Stored data
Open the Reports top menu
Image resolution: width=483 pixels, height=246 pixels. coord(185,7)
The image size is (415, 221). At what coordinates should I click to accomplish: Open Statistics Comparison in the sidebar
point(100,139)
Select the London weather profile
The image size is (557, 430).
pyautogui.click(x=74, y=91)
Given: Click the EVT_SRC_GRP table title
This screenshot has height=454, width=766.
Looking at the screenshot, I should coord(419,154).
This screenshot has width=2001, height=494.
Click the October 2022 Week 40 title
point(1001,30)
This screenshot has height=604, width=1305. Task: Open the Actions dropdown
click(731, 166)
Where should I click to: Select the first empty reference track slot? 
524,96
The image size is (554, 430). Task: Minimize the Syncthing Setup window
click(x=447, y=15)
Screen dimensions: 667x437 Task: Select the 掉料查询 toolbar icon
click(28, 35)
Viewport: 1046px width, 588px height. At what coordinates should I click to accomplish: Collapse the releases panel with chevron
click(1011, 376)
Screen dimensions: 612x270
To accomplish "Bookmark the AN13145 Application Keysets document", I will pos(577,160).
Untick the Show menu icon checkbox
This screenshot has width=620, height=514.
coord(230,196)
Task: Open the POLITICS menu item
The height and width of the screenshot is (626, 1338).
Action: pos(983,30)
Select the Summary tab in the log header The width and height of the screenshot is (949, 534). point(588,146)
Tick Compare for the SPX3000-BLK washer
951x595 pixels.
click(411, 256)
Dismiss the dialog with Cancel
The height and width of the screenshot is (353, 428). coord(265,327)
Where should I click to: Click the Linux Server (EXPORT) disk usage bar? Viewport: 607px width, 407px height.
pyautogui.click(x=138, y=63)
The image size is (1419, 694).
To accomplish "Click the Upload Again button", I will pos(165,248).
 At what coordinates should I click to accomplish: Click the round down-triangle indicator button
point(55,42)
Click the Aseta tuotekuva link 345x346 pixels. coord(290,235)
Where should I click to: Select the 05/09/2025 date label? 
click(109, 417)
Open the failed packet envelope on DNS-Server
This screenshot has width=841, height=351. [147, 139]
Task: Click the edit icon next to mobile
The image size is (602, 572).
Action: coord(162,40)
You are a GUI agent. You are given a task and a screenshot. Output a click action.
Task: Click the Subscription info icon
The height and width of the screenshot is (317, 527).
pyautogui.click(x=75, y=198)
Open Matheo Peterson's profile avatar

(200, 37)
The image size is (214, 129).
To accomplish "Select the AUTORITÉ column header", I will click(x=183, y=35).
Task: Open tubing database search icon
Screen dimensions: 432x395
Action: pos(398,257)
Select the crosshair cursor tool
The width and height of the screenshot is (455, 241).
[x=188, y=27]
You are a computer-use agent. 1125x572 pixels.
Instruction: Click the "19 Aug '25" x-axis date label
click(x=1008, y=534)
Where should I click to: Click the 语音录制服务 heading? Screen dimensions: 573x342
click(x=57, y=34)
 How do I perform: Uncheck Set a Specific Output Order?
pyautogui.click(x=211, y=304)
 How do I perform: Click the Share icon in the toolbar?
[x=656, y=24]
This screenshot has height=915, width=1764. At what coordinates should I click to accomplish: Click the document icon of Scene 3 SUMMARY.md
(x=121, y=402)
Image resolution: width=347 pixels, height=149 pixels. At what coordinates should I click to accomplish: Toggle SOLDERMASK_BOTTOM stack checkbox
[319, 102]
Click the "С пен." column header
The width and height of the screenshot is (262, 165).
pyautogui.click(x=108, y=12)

* **Problem**:
Using the exact wording, repeat all the entries.

* **Reply to the task**:
Open the Reports top menu
Image resolution: width=483 pixels, height=246 pixels. coord(185,7)
The image size is (415, 221). At what coordinates should I click to accomplish: Open Statistics Comparison in the sidebar
point(100,139)
Select the London weather profile
The image size is (557, 430).
pyautogui.click(x=74, y=91)
Given: Click the EVT_SRC_GRP table title
This screenshot has height=454, width=766.
Looking at the screenshot, I should coord(419,154).
This screenshot has width=2001, height=494.
Click the October 2022 Week 40 title
point(1001,30)
This screenshot has height=604, width=1305. Task: Open the Actions dropdown
click(731, 166)
Where should I click to: Select the first empty reference track slot? 
524,96
The image size is (554, 430). Task: Minimize the Syncthing Setup window
click(x=447, y=15)
Screen dimensions: 667x437 Task: Select the 掉料查询 toolbar icon
click(28, 35)
Viewport: 1046px width, 588px height. At what coordinates should I click to accomplish: Collapse the releases panel with chevron
click(1011, 376)
Screen dimensions: 612x270
To accomplish "Bookmark the AN13145 Application Keysets document", I will pos(577,160).
Untick the Show menu icon checkbox
This screenshot has width=620, height=514.
coord(230,196)
Task: Open the POLITICS menu item
The height and width of the screenshot is (626, 1338).
Action: pos(983,30)
Select the Summary tab in the log header The width and height of the screenshot is (949, 534). point(588,146)
Tick Compare for the SPX3000-BLK washer
951x595 pixels.
click(411, 256)
Dismiss the dialog with Cancel
The height and width of the screenshot is (353, 428). coord(265,327)
Where should I click to: Click the Linux Server (EXPORT) disk usage bar? Viewport: 607px width, 407px height.
pyautogui.click(x=138, y=63)
The image size is (1419, 694).
To accomplish "Click the Upload Again button", I will pos(165,248).
 At what coordinates should I click to accomplish: Click the round down-triangle indicator button
point(55,42)
Click the Aseta tuotekuva link 345x346 pixels. coord(290,235)
Where should I click to: Select the 05/09/2025 date label? 
click(109, 417)
Open the failed packet envelope on DNS-Server
This screenshot has width=841, height=351. [147, 139]
Task: Click the edit icon next to mobile
The image size is (602, 572).
Action: coord(162,40)
You are a GUI agent. You are given a task and a screenshot. Output a click action.
Task: Click the Subscription info icon
The height and width of the screenshot is (317, 527).
pyautogui.click(x=75, y=198)
Open Matheo Peterson's profile avatar

(200, 37)
The image size is (214, 129).
To accomplish "Select the AUTORITÉ column header", I will click(x=183, y=35).
Task: Open tubing database search icon
Screen dimensions: 432x395
Action: pos(398,257)
Select the crosshair cursor tool
The width and height of the screenshot is (455, 241).
[x=188, y=27]
You are a computer-use agent. 1125x572 pixels.
Instruction: Click the "19 Aug '25" x-axis date label
click(x=1008, y=534)
Where should I click to: Click the 语音录制服务 heading? Screen dimensions: 573x342
click(x=57, y=34)
 How do I perform: Uncheck Set a Specific Output Order?
pyautogui.click(x=211, y=304)
 How do I perform: Click the Share icon in the toolbar?
[x=656, y=24]
This screenshot has height=915, width=1764. At what coordinates should I click to accomplish: Click the document icon of Scene 3 SUMMARY.md
(x=121, y=402)
Image resolution: width=347 pixels, height=149 pixels. At what coordinates should I click to accomplish: Toggle SOLDERMASK_BOTTOM stack checkbox
[319, 102]
Click the "С пен." column header
The width and height of the screenshot is (262, 165).
pyautogui.click(x=108, y=12)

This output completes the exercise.